Artesia Boulevard begins at the intersection with Pacific Coast Highway. West of this point, Artesia Boulevard becomes Gould Avenue and later 27th Street. The South Bay Galleria is located at the intersection with Hawthorne Boulevard. The westernmost segment of Artesia Boulevard passes through the cities of Hermosa Beach, Manhattan Beach, Redondo Beach, Lawndale, Torrance, Gardena and Los Angeles. Artesia Boulevard breaks off briefly at Avalon Boulevard, and much of this portion of Artesia Boulevard parallels SR 91. After reuniting, the easternmost segment of Artesia Boulevard passes through Carson, Compton, Long Beach, Bellflower, Cerritos, and La Mirada.

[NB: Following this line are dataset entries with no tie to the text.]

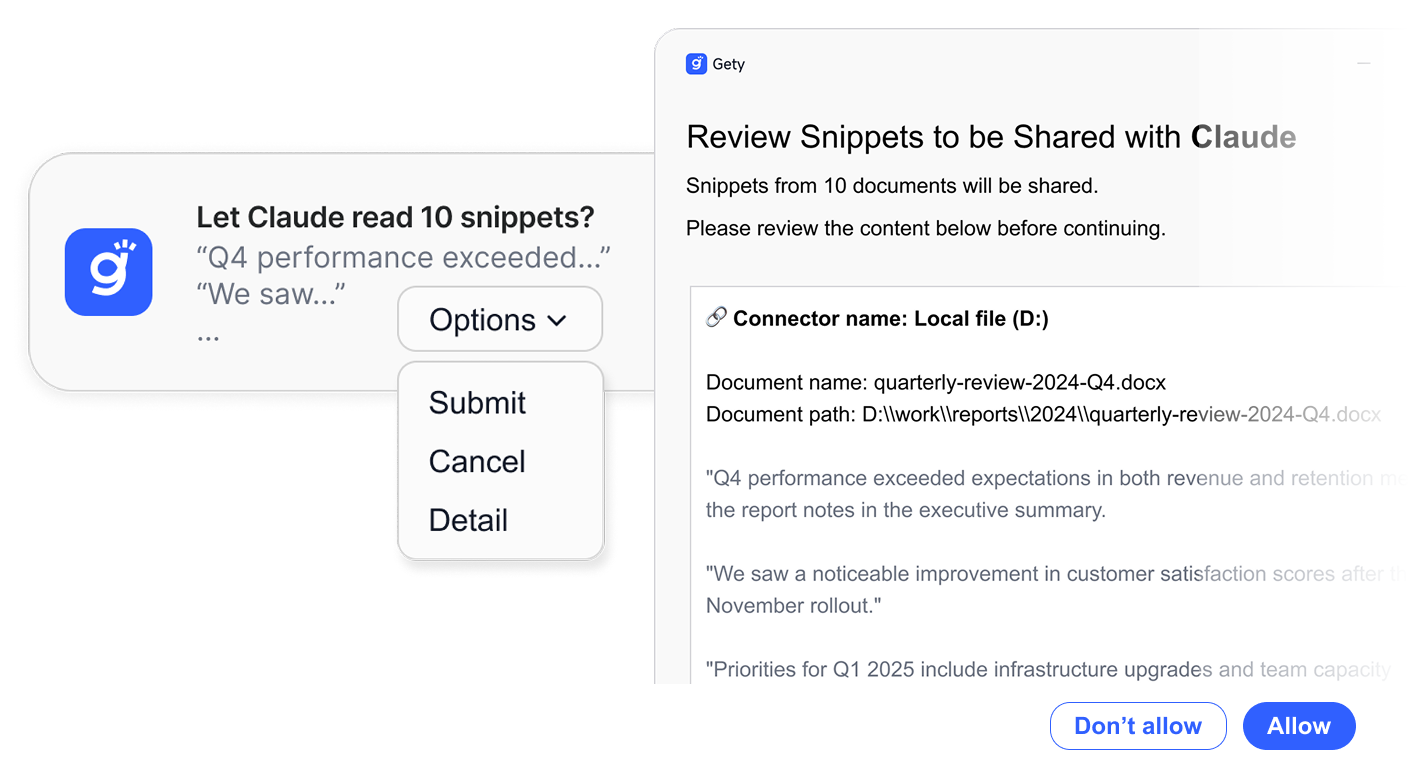Click the "Q4 performance exceeded..." notification preview
Viewport: 1409px width, 777px height.
(403, 258)
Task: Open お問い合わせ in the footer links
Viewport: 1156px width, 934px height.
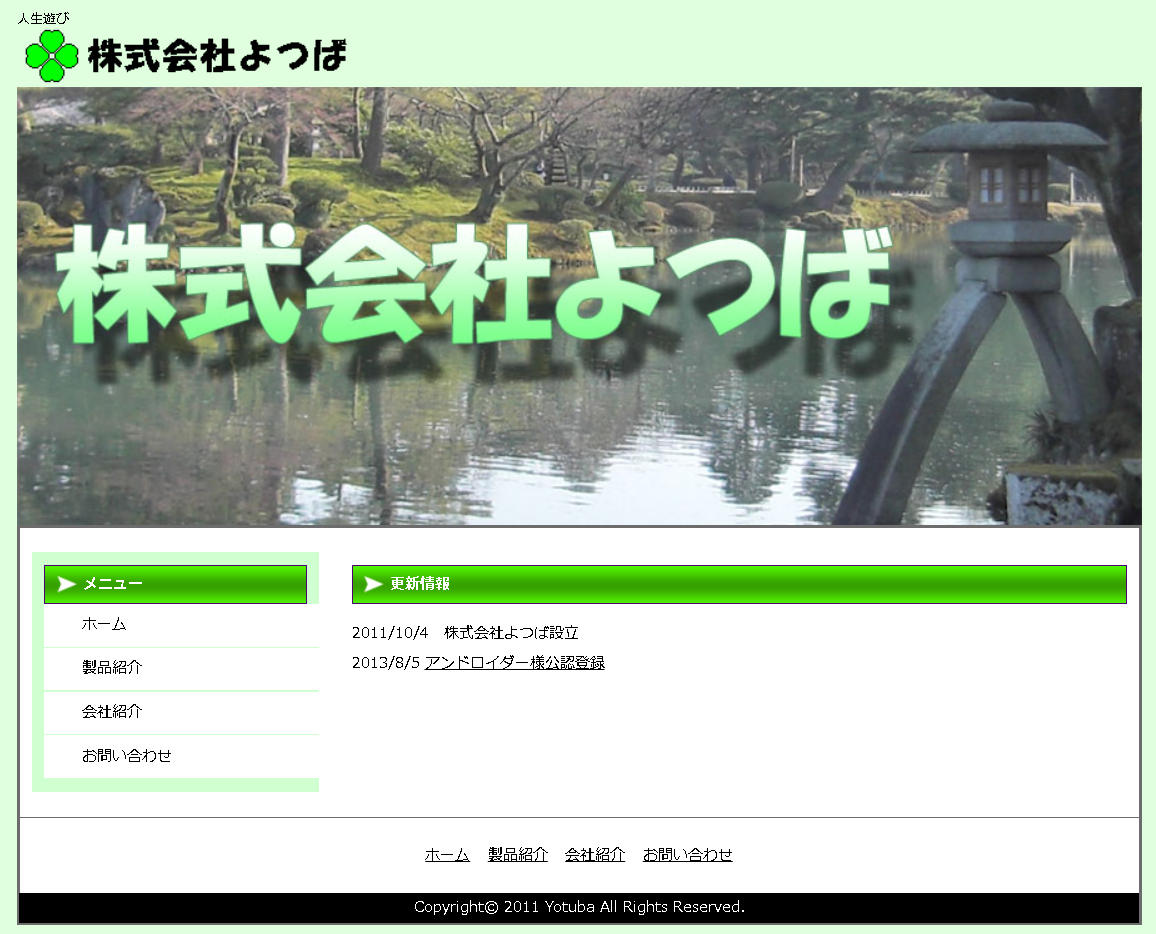Action: pos(687,855)
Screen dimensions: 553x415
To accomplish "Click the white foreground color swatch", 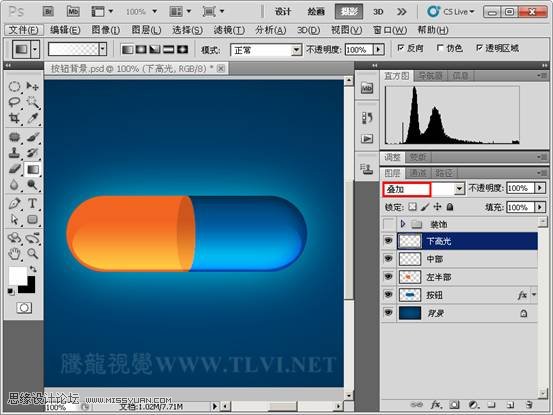I will click(17, 275).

Artesia Boulevard then crosses the county line upon entering Buena Park and also enters the city Fullerton as Artesia Avenue.

Artesia Avenue terminates at Gilbert Street in Fullerton near the Fullerton Airport.

Transportation
Artesia Boulevard is serviced by Long Beach Transit line 141 between the Metro A Line station (located near its intersection with Acacia Avenue in Compton) and Los Cerritos Center, and Torrance Transit line 13 between the A Line station and Redondo Beach.

The southern end of the Metro J Line, Harbor Gateway Transit Center, was formerly named Artesia Transit Center, based on nearby Artesia Boulevard.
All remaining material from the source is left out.